Comedy can be an excellent weapon against racism and clearly writer Johnny Speight and the BBC believed they had the right vehicle for tackling the thorny subject with Till Death Us Do Part (BBC, 1966-74), which aimed to take narrow-minded, racist views and hold them up to ridicule.
The programme started life as a single play in the Comedy Playhouse slot (tx. 22/7/65) but was considered strong enough to be developed into a full series. The original double-hander featured Warren Mitchell and Gretchen Franklin as the bigoted Alf Ramsey and his put-upon wife Elsie. For the series, Mitchell returned as Alf, (with a new surname, Garnett), while Dandy Nichols took the role of Elsie. The new additions were Alf's 'voice of reason' daughter Rita (Una Stubbs) and her lazy, work-shy husband Mike (Tony Booth).
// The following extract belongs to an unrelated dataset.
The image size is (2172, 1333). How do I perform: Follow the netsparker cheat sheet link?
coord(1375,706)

It soon became clear that a part of the audience was laughing along to Alf's rants about blacks, immigration and the welfare state. Rather than being a figure of fun, he was increasingly being seen as a voice of reason. Both Speight and Mitchell defended the show against allegations of racism, claiming that their intention was to belittle Alf's views. Unfortunately, the satire was lost on the part of the audience that the show aimed to challenge.
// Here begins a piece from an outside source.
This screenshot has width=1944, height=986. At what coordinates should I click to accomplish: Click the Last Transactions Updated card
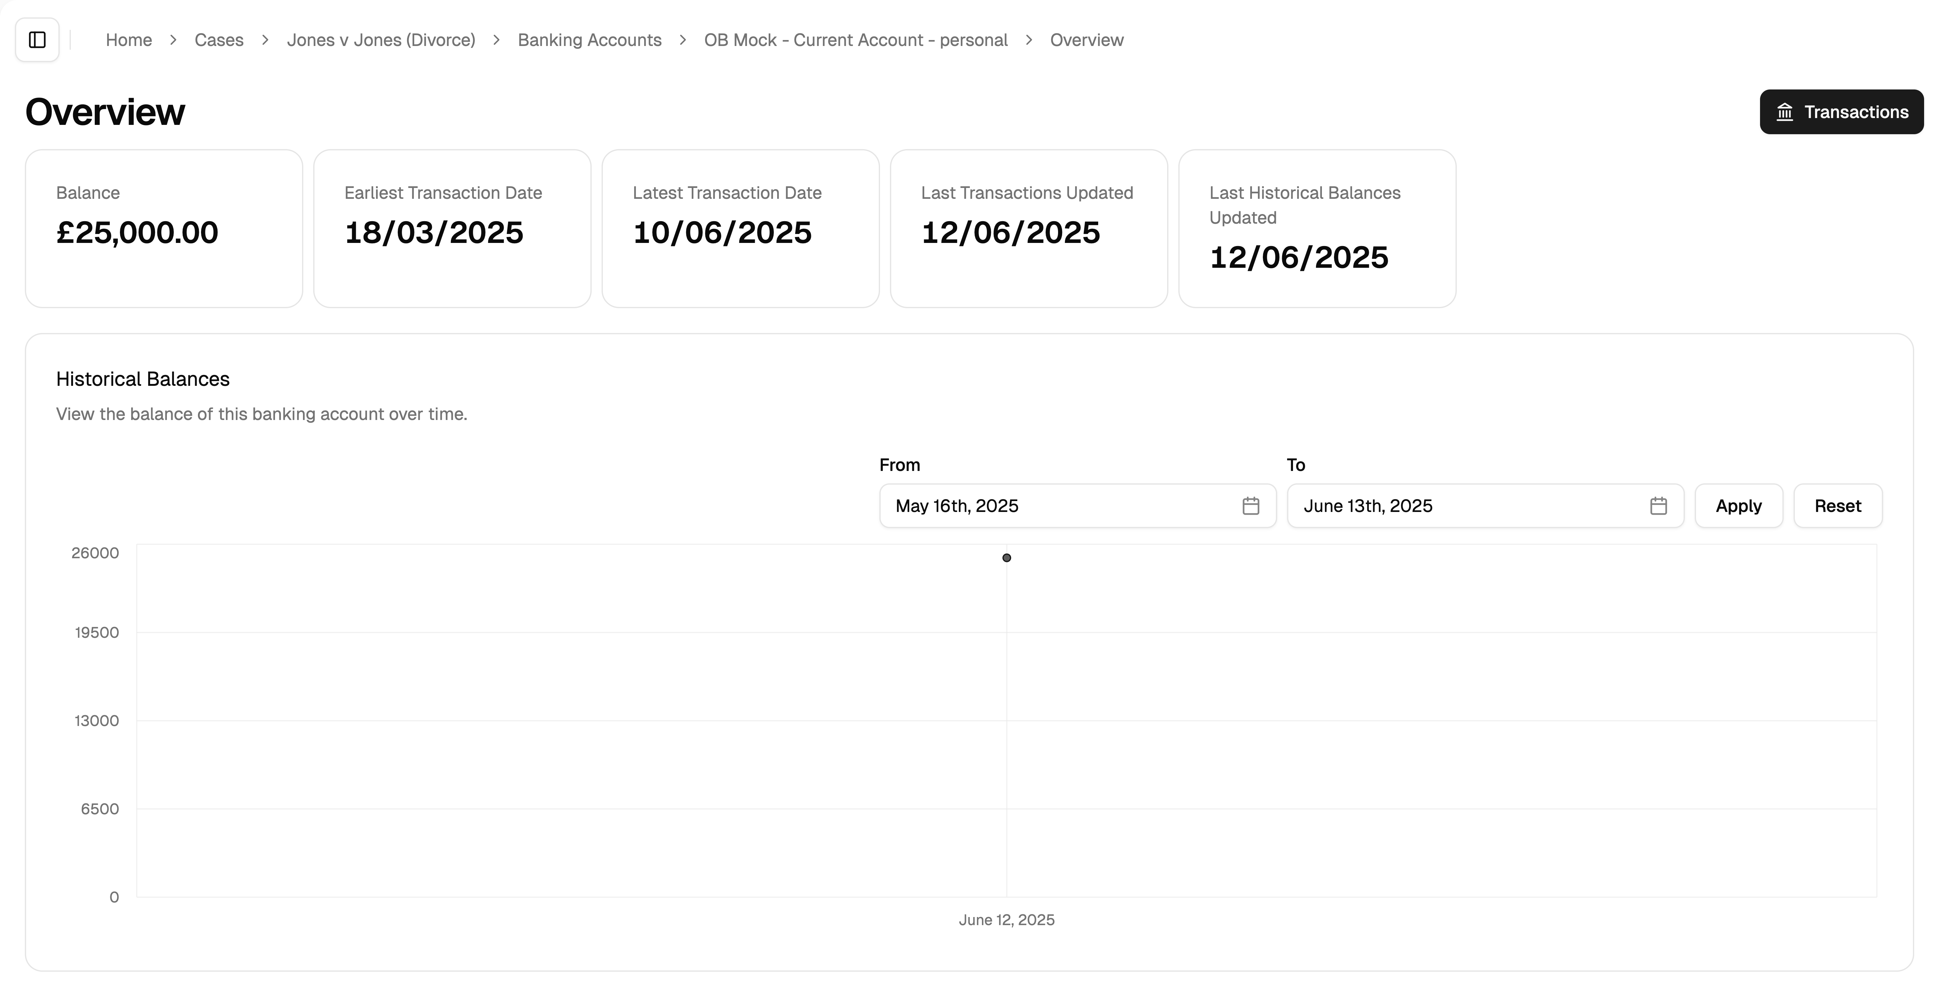tap(1029, 229)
Sadly, Speight's defence was far from watertight - having a white actor, Spike Milligan, black up and don a turban in one episode is clearly questionable, doubly so as Speight obviously thought the idea so good he developed a series around Kevin O'Grady, aka 'Paki Paddy', the half-Irish, half-Indian factory worker. Curry and Chips (ITV, 1969) lasted just six episodes before dying under a torrent of complaints about its content, but it reinforced the notion that Speight had little understanding of how best to confront racism. In Till Death Us Do Part, Alf's lengthy rants go largely unchallenged; his wife does little more than raise an eyebrow, while the responses from daughter Rita and the wholly unsympathetic Mike are often little more than impotent quips or frustrated laughter.
The series temporarily transferred to ITV in 1981, retitled simply Till Death..., before sadly returning to the BBC in 1985 as In Sickness and In Health. There were two feature film spinoffs - Till Death Us Do Part (1969) and The Alf Garnett Saga (1972). The programme was remade for US TV as All In The Family.